(Beginning of Source material)

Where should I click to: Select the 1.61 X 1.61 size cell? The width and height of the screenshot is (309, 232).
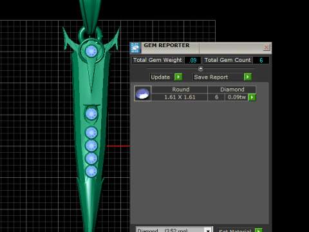(180, 97)
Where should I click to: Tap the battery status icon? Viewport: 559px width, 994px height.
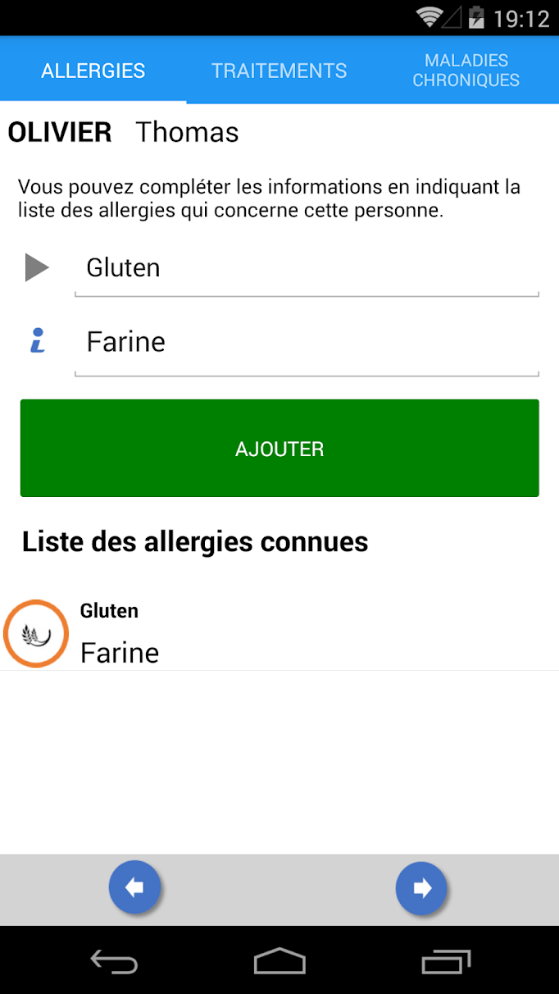point(475,17)

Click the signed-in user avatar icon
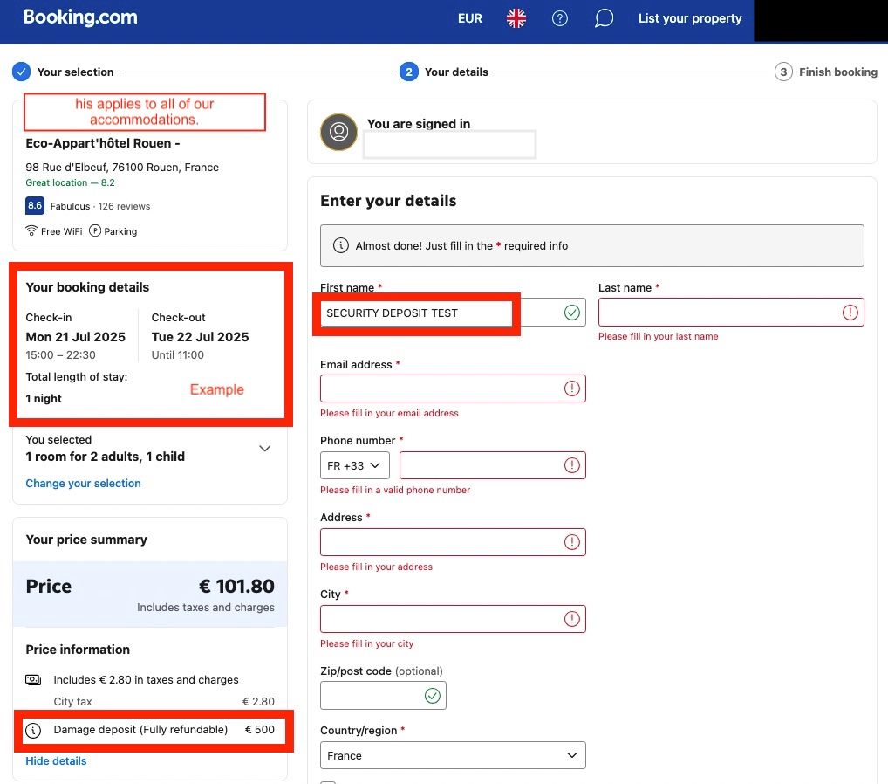[x=338, y=132]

(End of Source material)

● Task description
I would like you to set down the lines above, from the one containing "Where should I click to: Tap" to the final line, exactly as written and without pictures.

● Answer
Where should I click to: Tap the battery status icon? Viewport: 559px width, 994px height.
point(475,17)

Click the signed-in user avatar icon
[x=338, y=132]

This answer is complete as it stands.